I’ve never seen this before, was there something special about this flight that required the “papa” designation, similar to Lifeguard, etc… Or is this simply the choice of US Airways to number their flight this way?

Thanks everyone!
Richard Marriner


#2

I’m not familiar with the use of “P”, but I worked ramp for Great Lakes way back when, and we had an MX and crew base here. We also flew to Chicago Meigs downtown from here.(and no one will beleive this one :laughing: ) There were several occasions, where there was so much demand, that we operated two aircraft under the same “flight number”. Now admittantly I don’t know whether we used this just on the marketing side, or on the ATC side as well, but our flight numbers were 6700A and 6700B.
Again, I guess I can’t fully explain what you saw, as I’m unsure as to how ATC handled this, but at least as far as a the PAX were concerned we operated like this in these very rare occasions. I can say I’ve never seen an airline marketed flight number that wasn’t the ATC callsign as well, but I may be mistaken.


#3

It usually happens when there are scheduling hiccups (maint, weather, etc.) and there are two flights operating under the same number in an attempt to get things back on track. When this happens one of the flights gets an alpha character added to its number. The letters can be random or in sequence. There can be times that there are multiple flight continuations (not unheard of with an airline operating several thousand flights a day) requiring the whole alphabet.

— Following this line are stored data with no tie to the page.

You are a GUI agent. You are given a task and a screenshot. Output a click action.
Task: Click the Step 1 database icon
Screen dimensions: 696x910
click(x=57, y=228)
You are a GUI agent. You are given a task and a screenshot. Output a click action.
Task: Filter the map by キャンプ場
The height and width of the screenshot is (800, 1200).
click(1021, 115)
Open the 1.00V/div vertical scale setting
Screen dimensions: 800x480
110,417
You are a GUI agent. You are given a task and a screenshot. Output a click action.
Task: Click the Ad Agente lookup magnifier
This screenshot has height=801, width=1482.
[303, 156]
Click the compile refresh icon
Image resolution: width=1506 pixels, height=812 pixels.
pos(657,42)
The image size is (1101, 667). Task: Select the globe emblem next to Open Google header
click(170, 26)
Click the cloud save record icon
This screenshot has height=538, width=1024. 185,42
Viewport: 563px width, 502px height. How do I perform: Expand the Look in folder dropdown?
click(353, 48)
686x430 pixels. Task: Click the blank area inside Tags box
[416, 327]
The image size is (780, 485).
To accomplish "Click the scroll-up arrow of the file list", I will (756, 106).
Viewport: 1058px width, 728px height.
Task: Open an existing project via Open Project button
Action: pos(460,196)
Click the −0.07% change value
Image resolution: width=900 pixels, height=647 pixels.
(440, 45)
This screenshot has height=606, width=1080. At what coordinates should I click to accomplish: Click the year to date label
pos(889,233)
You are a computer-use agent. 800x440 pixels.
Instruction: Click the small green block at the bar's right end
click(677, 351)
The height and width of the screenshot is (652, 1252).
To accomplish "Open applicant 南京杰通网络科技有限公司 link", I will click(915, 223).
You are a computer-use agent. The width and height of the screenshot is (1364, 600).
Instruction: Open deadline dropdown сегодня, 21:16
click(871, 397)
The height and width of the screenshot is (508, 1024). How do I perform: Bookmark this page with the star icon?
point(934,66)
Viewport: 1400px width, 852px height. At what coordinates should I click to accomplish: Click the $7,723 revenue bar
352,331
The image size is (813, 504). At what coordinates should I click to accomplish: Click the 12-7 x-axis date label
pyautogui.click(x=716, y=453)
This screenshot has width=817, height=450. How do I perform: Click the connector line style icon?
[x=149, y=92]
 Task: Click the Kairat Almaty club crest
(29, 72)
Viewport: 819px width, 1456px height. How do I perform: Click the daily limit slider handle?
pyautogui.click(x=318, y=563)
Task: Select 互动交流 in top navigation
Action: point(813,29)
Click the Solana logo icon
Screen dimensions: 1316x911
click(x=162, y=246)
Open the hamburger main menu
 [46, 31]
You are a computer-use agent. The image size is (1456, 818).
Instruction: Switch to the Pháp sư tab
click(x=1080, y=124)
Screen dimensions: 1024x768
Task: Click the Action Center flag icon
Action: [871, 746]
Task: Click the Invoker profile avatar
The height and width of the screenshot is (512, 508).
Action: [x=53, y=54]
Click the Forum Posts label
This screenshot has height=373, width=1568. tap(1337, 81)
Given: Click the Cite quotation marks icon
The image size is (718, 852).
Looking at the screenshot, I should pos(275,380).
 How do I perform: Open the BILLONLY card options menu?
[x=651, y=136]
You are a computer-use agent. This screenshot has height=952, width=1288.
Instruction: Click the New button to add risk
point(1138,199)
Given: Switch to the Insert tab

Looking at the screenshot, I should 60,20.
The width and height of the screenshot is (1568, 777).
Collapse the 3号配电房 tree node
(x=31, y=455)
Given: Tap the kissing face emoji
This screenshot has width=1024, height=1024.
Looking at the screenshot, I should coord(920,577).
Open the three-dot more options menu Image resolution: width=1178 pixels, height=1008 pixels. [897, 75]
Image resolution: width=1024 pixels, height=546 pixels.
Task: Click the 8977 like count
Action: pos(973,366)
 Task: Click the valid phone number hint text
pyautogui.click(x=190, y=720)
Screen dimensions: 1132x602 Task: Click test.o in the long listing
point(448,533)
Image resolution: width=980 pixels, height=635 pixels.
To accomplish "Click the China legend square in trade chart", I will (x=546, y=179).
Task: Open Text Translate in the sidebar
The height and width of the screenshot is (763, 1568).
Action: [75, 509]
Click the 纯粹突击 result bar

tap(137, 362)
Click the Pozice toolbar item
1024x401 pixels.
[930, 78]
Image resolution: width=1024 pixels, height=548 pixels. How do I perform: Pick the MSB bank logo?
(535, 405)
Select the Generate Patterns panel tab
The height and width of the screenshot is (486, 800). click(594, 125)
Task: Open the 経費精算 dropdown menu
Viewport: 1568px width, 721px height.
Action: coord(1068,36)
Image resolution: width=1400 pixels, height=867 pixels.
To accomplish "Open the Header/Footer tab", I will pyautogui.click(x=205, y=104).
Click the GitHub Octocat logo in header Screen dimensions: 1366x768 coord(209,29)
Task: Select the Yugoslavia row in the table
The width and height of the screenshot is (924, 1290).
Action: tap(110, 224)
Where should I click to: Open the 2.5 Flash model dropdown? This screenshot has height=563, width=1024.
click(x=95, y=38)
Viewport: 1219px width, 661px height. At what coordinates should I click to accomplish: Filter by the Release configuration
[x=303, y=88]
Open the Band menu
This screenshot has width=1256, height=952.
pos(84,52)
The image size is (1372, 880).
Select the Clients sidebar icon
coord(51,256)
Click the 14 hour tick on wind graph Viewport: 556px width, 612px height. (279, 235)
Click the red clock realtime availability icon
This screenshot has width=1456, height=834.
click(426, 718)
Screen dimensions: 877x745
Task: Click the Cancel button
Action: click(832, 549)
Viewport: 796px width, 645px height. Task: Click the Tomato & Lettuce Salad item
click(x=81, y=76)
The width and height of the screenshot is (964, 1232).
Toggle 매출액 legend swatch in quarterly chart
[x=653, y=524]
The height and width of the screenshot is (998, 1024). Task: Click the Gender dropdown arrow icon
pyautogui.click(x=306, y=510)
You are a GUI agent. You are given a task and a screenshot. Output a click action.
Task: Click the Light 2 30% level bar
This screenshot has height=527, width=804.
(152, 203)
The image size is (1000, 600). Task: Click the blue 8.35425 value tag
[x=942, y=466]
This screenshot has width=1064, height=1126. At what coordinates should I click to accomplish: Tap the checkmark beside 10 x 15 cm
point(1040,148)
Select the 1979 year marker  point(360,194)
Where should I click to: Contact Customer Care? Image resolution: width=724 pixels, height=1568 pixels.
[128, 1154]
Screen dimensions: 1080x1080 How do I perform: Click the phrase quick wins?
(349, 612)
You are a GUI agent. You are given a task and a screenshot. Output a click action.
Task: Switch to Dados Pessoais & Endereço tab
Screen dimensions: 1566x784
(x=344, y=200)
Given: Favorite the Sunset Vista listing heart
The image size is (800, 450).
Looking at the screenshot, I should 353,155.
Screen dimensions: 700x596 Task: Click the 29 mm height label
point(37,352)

In today’s case you can see that the original AWE522, for what ever reason hasn’t left MKE yet. So they sent another aircraft to RNO to get the 522 flight schedule back on track.


#4

Some airlines do this routinely even when the flights are on time; UAL comes to mind, with a lot of flights with international and domestic legs adding an J, L, or T to the domestic leg every day even if it’s the first leg.


#5

Okay, that makes sense!

I see what azav8r is saying, this looks like the case.

Thanks everyone!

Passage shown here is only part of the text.